- _REQUIREMENT_
Pictures aside, repeat every entry exactly.

[Start of Attachment]

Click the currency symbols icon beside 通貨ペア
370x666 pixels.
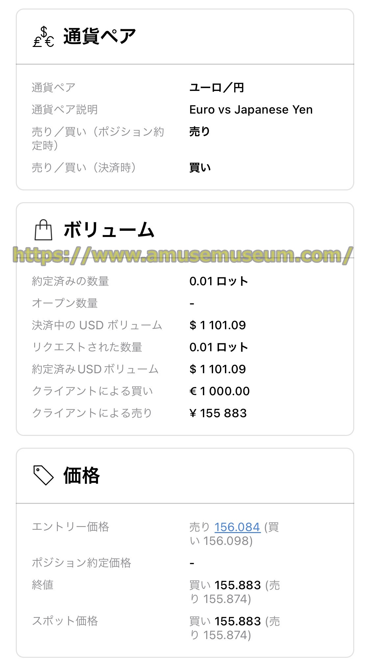pyautogui.click(x=43, y=37)
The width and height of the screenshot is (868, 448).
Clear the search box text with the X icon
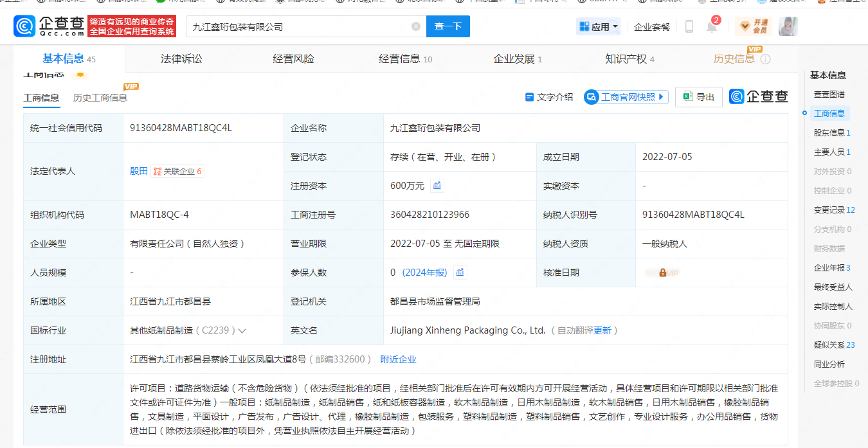pyautogui.click(x=416, y=26)
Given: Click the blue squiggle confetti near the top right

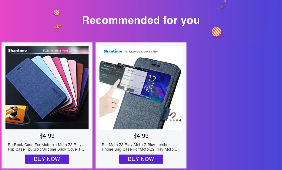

[End of Attachment]

- _EXERCISE SOLUTION_
Click the currency symbols icon beside 通貨ペア
370x666 pixels.
pyautogui.click(x=43, y=37)
The width and height of the screenshot is (868, 448).
Clear the search box text with the X icon
pyautogui.click(x=416, y=26)
Given: Click the blue squiggle confetti near the top right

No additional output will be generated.